◆ Job ◆
Please print, word for word, the part of the records that opens with their first line and closes with the line containing "data-label: 23.1 is", including both of those lines.

[Records taken from a dataset]
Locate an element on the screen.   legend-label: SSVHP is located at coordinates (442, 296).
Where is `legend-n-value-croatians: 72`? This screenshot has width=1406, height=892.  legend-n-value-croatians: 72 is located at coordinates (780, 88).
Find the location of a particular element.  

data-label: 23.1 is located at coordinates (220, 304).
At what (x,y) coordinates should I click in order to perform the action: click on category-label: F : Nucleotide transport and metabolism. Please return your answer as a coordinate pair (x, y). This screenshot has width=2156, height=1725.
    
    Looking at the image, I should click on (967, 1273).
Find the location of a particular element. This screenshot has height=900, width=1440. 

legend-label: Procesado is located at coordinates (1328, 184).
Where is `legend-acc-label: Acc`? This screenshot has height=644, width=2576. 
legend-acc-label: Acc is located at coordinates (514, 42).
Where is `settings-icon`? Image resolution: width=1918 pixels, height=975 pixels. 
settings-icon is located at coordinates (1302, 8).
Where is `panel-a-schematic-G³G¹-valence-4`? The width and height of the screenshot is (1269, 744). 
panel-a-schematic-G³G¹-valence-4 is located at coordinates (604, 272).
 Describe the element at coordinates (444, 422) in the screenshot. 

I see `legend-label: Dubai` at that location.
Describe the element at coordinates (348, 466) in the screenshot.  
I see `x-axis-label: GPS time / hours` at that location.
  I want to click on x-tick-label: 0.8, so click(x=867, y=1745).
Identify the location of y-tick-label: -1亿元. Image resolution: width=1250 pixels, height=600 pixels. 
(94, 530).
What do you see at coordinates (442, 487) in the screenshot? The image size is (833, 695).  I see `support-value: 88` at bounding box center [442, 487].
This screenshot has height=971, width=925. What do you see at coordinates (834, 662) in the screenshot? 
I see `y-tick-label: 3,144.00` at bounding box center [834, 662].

◆ Answer to this exercise ◆
Locate an element on the screen.   legend-label: SSVHP is located at coordinates (442, 296).
Where is `legend-n-value-croatians: 72`? This screenshot has width=1406, height=892.  legend-n-value-croatians: 72 is located at coordinates (780, 88).
Find the location of a particular element.  

data-label: 23.1 is located at coordinates (220, 304).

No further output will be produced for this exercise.